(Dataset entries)
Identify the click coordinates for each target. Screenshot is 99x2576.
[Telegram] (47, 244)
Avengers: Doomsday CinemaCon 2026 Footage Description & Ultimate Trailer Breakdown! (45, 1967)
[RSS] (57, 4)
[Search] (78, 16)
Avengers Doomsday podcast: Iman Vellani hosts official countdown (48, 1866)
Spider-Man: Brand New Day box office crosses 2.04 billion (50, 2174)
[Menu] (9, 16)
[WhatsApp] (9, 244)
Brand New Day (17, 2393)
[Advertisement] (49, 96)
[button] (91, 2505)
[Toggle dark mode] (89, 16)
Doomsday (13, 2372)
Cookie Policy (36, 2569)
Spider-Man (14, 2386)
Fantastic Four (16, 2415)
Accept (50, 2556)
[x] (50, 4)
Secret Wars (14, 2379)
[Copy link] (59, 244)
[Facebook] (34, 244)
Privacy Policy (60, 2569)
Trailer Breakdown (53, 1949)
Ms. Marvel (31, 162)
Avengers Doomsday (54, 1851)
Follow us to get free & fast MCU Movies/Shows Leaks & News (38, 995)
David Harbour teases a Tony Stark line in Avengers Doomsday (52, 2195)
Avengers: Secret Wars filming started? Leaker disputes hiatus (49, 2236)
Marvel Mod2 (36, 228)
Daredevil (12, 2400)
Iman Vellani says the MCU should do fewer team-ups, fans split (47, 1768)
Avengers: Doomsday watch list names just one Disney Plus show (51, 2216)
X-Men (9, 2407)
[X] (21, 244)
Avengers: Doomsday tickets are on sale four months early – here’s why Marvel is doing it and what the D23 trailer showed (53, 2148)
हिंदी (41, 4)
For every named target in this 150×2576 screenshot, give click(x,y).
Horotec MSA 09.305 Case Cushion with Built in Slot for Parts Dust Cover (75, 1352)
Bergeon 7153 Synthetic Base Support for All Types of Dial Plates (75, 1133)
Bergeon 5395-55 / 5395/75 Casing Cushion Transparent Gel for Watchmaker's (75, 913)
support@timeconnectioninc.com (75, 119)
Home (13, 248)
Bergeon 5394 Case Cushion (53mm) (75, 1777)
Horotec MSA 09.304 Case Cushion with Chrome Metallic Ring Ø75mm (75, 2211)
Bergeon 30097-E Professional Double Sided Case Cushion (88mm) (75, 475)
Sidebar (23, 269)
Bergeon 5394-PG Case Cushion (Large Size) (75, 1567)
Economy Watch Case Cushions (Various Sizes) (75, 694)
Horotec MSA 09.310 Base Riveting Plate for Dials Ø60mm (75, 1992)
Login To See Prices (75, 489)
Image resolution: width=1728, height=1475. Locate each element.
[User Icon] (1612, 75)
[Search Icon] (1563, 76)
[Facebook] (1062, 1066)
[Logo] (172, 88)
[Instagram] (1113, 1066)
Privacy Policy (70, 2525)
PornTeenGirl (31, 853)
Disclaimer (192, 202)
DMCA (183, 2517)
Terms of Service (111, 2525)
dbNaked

(Work order): Copy every line where the word "Spider" is present in the entries above.

(Response area):
Spider-Man: Brand New Day box office crosses 2.04 billion (50, 2174)
Spider-Man (14, 2386)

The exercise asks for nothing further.